## Tarea a realizar
Convierte cada línea de los ítems siguientes en una cadena dentro de una lista JSON y omite las líneas en blanco.

Datos almacenados

───

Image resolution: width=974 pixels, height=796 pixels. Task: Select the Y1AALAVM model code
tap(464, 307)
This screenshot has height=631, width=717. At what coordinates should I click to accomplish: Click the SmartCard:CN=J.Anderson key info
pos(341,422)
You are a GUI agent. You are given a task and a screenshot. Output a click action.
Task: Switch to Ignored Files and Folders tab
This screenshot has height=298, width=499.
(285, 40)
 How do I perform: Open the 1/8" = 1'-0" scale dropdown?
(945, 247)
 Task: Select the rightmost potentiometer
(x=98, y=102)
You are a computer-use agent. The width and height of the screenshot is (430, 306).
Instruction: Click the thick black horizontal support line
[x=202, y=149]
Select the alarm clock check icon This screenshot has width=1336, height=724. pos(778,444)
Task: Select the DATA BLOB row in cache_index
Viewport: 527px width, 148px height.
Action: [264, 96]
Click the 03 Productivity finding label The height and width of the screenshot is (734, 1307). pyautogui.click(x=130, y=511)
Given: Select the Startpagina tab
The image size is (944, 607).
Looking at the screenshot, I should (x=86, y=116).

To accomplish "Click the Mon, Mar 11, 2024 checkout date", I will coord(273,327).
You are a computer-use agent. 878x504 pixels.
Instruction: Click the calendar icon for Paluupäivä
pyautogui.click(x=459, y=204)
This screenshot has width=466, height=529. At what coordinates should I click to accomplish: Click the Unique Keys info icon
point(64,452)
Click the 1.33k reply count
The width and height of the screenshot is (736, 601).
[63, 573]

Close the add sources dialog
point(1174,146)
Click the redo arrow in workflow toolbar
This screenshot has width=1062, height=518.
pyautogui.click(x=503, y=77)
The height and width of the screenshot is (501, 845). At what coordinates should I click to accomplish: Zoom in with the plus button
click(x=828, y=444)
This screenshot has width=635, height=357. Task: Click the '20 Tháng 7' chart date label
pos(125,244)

───

## Respuesta a continuación
[
  "Image resolution: width=974 pixels, height=796 pixels. Task: Select the Y1AALAVM model code",
  "tap(464, 307)",
  "This screenshot has height=631, width=717. At what coordinates should I click to accomplish: Click the SmartCard:CN=J.Anderson key info",
  "pos(341,422)",
  "You are a GUI agent. You are given a task and a screenshot. Output a click action.",
  "Task: Switch to Ignored Files and Folders tab",
  "This screenshot has height=298, width=499.",
  "(285, 40)",
  " How do I perform: Open the 1/8\" = 1'-0\" scale dropdown?",
  "(945, 247)",
  " Task: Select the rightmost potentiometer",
  "(x=98, y=102)",
  "You are a computer-use agent. The width and height of the screenshot is (430, 306).",
  "Instruction: Click the thick black horizontal support line",
  "[x=202, y=149]",
  "Select the alarm clock check icon This screenshot has width=1336, height=724. pos(778,444)",
  "Task: Select the DATA BLOB row in cache_index",
  "Viewport: 527px width, 148px height.",
  "Action: [264, 96]",
  "Click the 03 Productivity finding label The height and width of the screenshot is (734, 1307). pyautogui.click(x=130, y=511)",
  "Given: Select the Startpagina tab",
  "The image size is (944, 607).",
  "Looking at the screenshot, I should (x=86, y=116).",
  "To accomplish \"Click the Mon, Mar 11, 2024 checkout date\", I will coord(273,327).",
  "You are a computer-use agent. 878x504 pixels.",
  "Instruction: Click the calendar icon for Paluupäivä",
  "pyautogui.click(x=459, y=204)",
  "This screenshot has width=466, height=529. At what coordinates should I click to accomplish: Click the Unique Keys info icon",
  "point(64,452)",
  "Click the 1.33k reply count",
  "The width and height of the screenshot is (736, 601).",
  "[63, 573]",
  "Close the add sources dialog",
  "point(1174,146)",
  "Click the redo arrow in workflow toolbar",
  "This screenshot has width=1062, height=518.",
  "pyautogui.click(x=503, y=77)",
  "The height and width of the screenshot is (501, 845). At what coordinates should I click to accomplish: Zoom in with the plus button",
  "click(x=828, y=444)",
  "This screenshot has width=635, height=357. Task: Click the '20 Tháng 7' chart date label",
  "pos(125,244)"
]